WORK TO BE COMPLETED:
What you return should be only the lines starting at the one that contains "Given: Uncheck Werte" and running to the end of the listing, exactly as written, minus any pictures.

DATA RECORDS:
#####

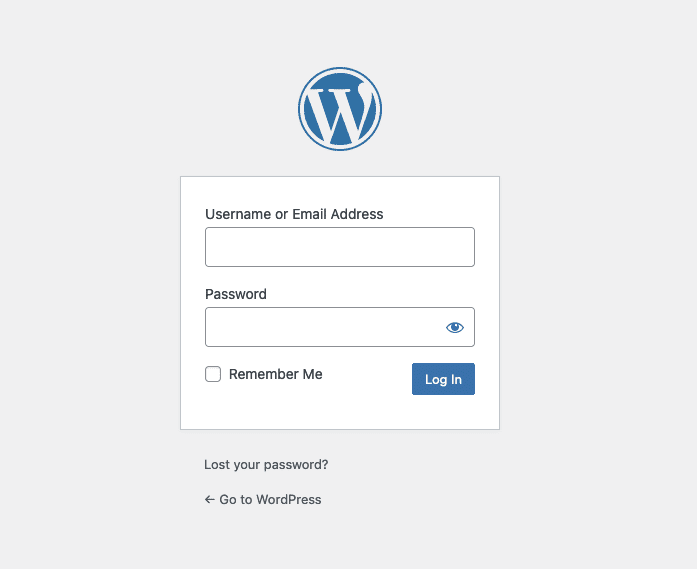Tick the Remember Me checkbox
The width and height of the screenshot is (697, 569).
click(x=213, y=374)
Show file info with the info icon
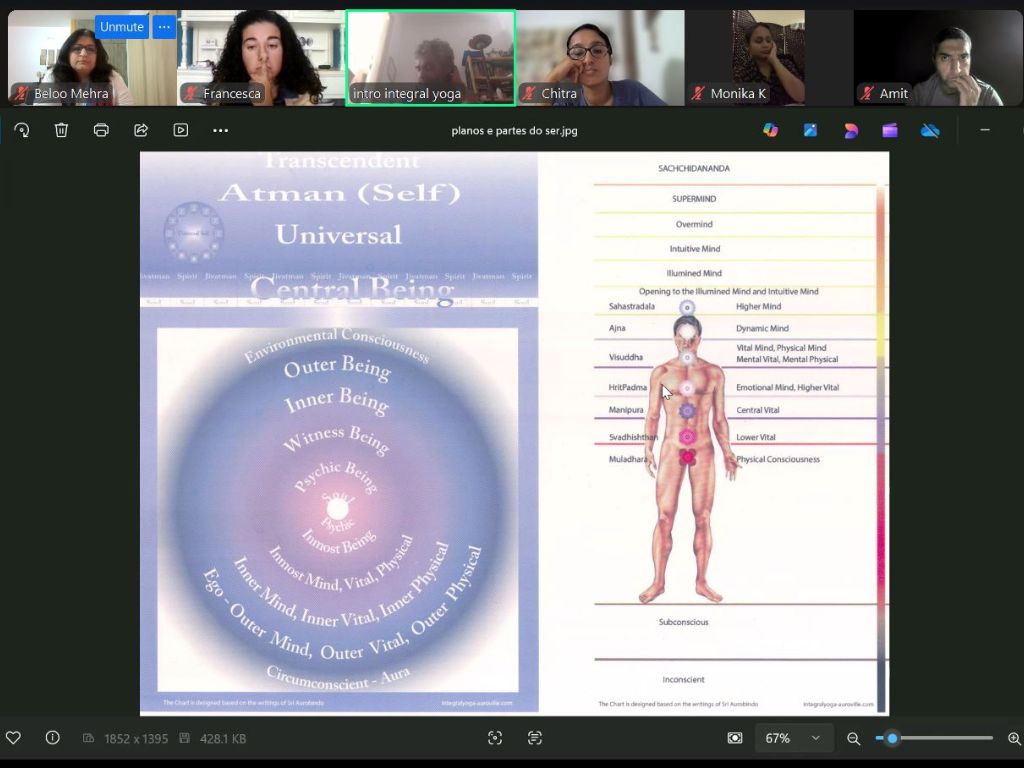 pos(52,738)
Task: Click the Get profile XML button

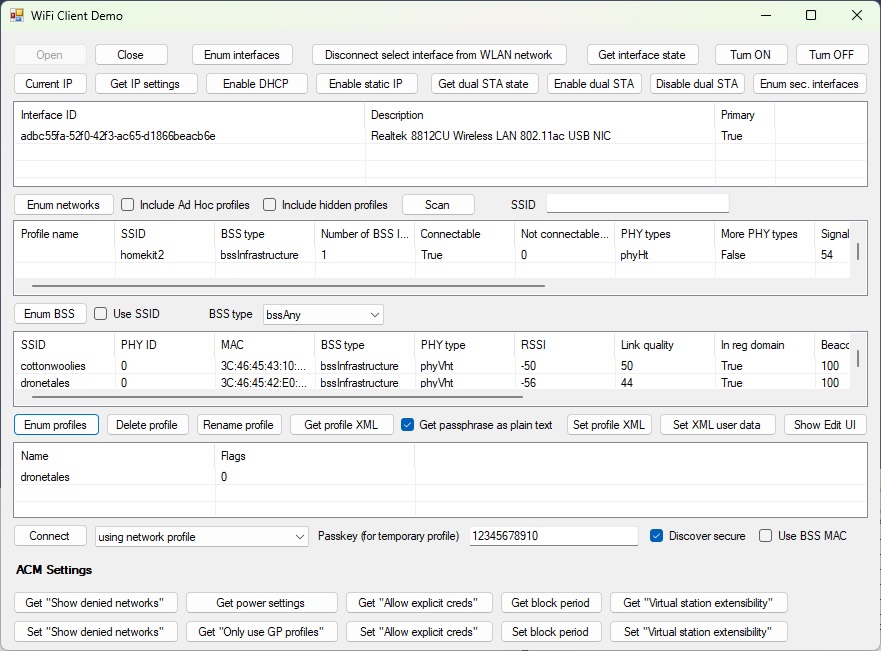Action: (341, 425)
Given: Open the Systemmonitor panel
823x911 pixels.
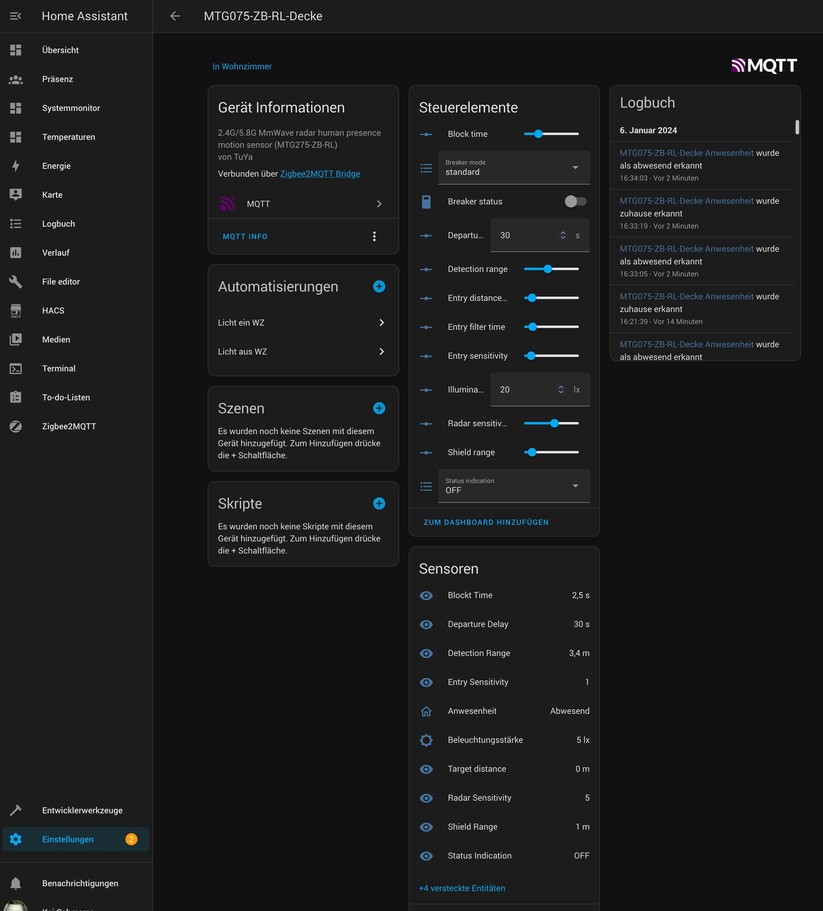Looking at the screenshot, I should click(75, 107).
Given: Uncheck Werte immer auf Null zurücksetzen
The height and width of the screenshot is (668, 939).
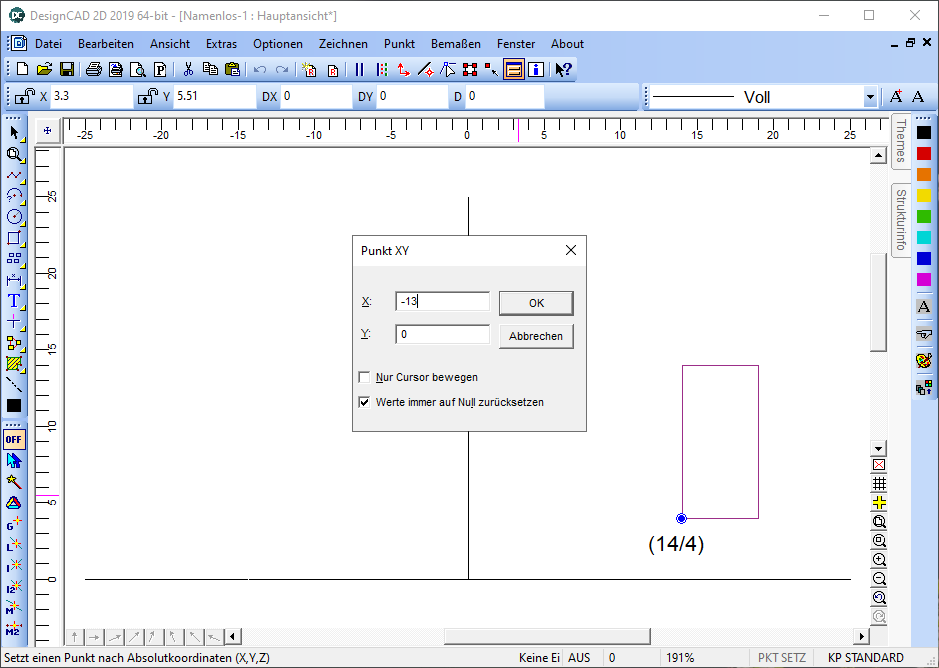Looking at the screenshot, I should pyautogui.click(x=364, y=402).
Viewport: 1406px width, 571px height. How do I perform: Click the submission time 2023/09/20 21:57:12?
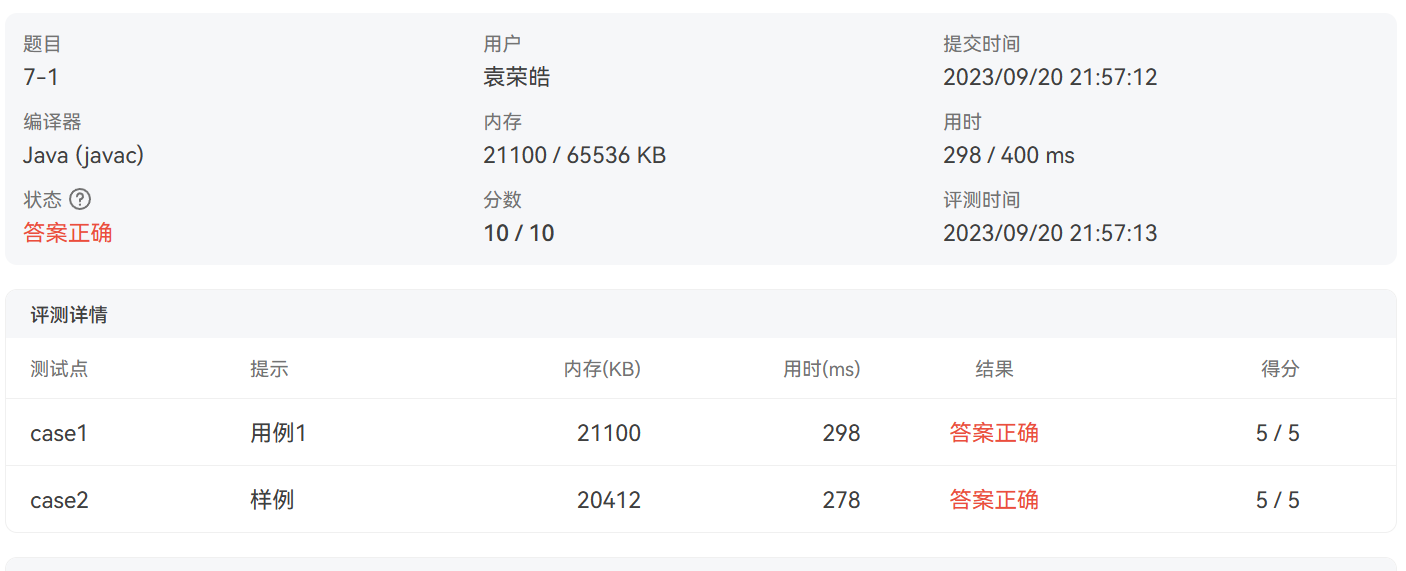pos(1050,77)
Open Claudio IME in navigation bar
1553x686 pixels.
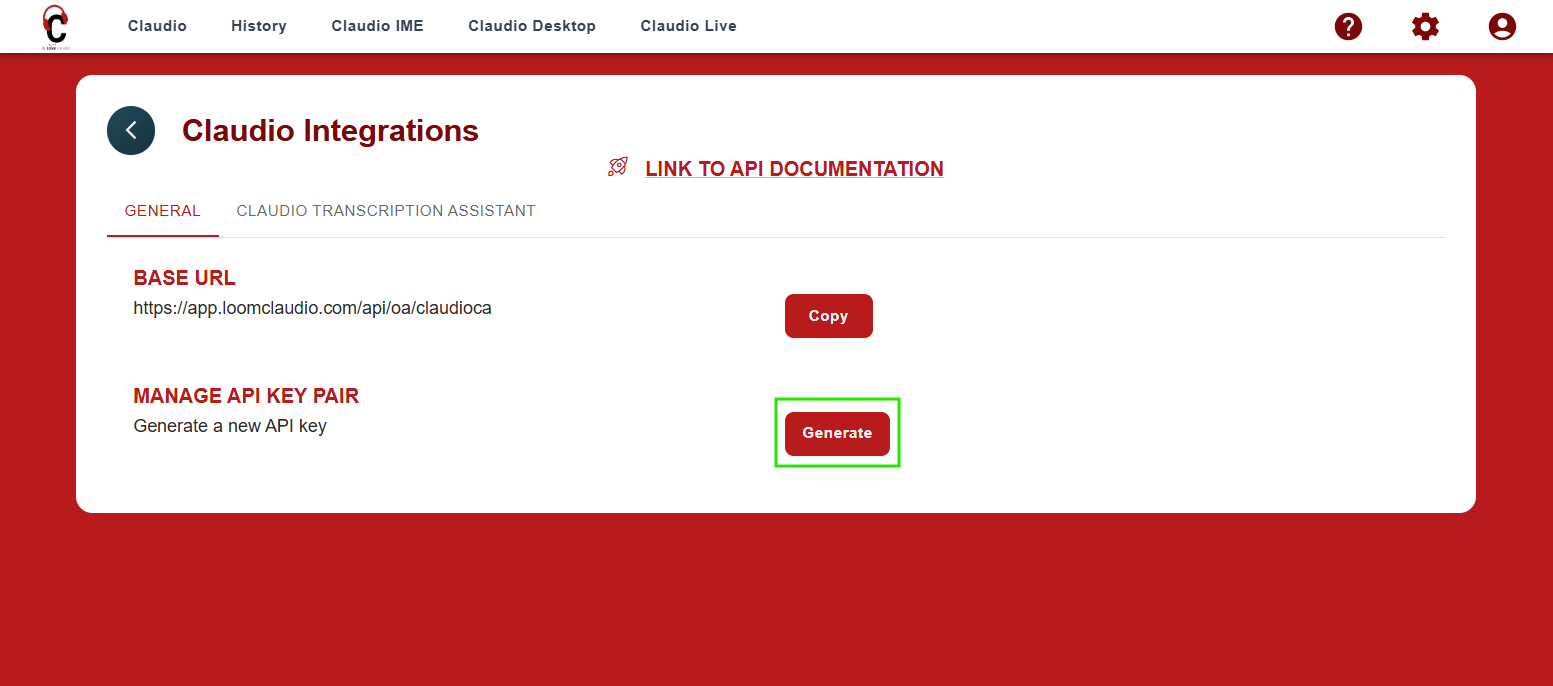click(x=377, y=26)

#####

EXERCISE ANSWER:
Given: Uncheck Werte immer auf Null zurücksetzen
The height and width of the screenshot is (668, 939).
Looking at the screenshot, I should pyautogui.click(x=364, y=402).
Viewport: 1406px width, 571px height. How do I perform: Click the submission time 2023/09/20 21:57:12?
pos(1050,77)
Open Claudio IME in navigation bar
1553x686 pixels.
click(x=377, y=26)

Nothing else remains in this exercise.